The qualitative evidence from four national focus groups involving 14 teachers further supports these findings. Across countries, teachers highlighted improved engagement, stronger interdisciplinary teaching, and better comprehension compared with textbook- or image-based approaches alone.
The project also identifies realistic limitations. The most frequent challenges were limited curricular time, logistics in large classes, and the need for more kits to allow simultaneous small-group work. Teachers also recommended additional support materials, especially descriptive organ cards, more digital resources, editable templates, real classroom videos, and collaborative spaces for teachers.
Overall, the project supports OrganKits as a promising and transferable model for hands-on STEM education, health education, and interdisciplinary school innovation, while also making clear that successful scaling depends on teacher support, curricular integration, and sufficient material availability.
Papers
OrganKits provides teachers with a complete classroom-ready educational package for implementing interdisciplinary STEAM projects in secondary education. The project combines real plastinated organs, structured teaching guides, and digital resources to support active, inquiry-based, and socially relevant learning. The materials were designed for secondary school students, although they can be adapted to different subjects, levels, and school contexts.
The core teaching materials are the six OrganKits: CardioHealth & Emotions, NeumoHealth & Environment, NutriHealth & Wellness, MentalHealth & Mindfulness, SportsHealth & Dependence, and ReproHealth & Gender. Each kit is delivered in a durable aluminium briefcase and includes several plastinated organs of animal origin such as pig stomach, heart and intestine, cow brain and elbow, sheep lungs, leg dissection, and male and female reproductive organs. These resources allow students to explore anatomy through direct observation and manipulation, making abstract concepts more concrete and engaging.
For teachers, the main pedagogical supports are the Educational Guides and Teacher Guides. The Educational Guides provide project maps, driving questions, interdisciplinary sequences, timing, grouping suggestions, resources, and rubrics, while the Teacher Guides offer methodological advice, safe handling recommendations, assessment guidance, and inclusive teaching strategies. Teachers in the evaluation report consistently described these guides as clear, useful, flexible, and easy to adapt, including for non-science teachers and for interdisciplinary work across several subjects.

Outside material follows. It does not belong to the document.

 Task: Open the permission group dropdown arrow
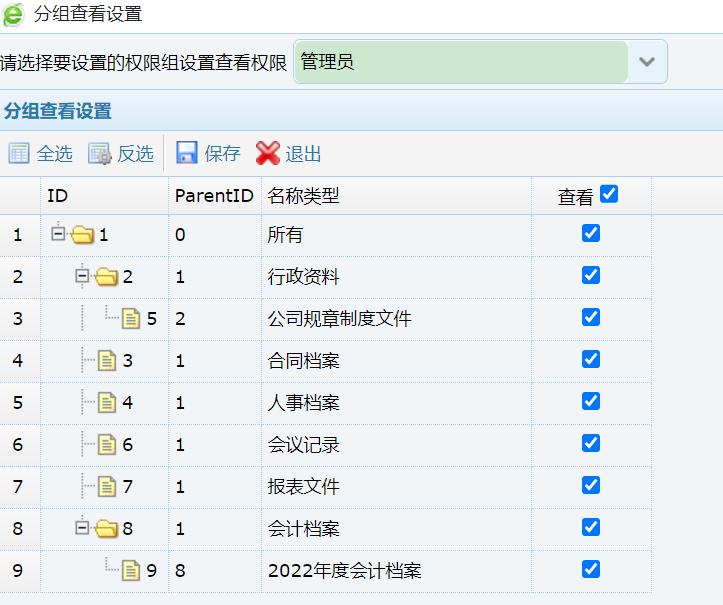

The project also includes a Library of Open Educational Resources (OER) and a teacher training MOOC. The OER repository contains videos, interactive presentations, infographics, quizzes, and other materials that help teachers extend classroom activities, support student autonomy, and connect the physical plastinated materials with digital learning. The MOOC was conceived as a practical entry point for teachers who want to implement the model with confidence, even if they have limited previous experience with anatomy or problem-based learning.
In classroom practice, the activities were highly varied and adaptable. Teachers used the kits for guided observation, anatomical exploration, dissection-related analysis, bronchoscopy simulations, body painting, comparative anatomy, health campaigns, interactive quizzes, creative projects, and interdisciplinary tasks linking science with mathematics, literature, art, geography, and physical education.
The evaluation showed that these activities were especially effective in increasing student attention, curiosity, participation, and understanding, particularly because students could handle real specimens and relate learning to everyday life, health, and wellbeing.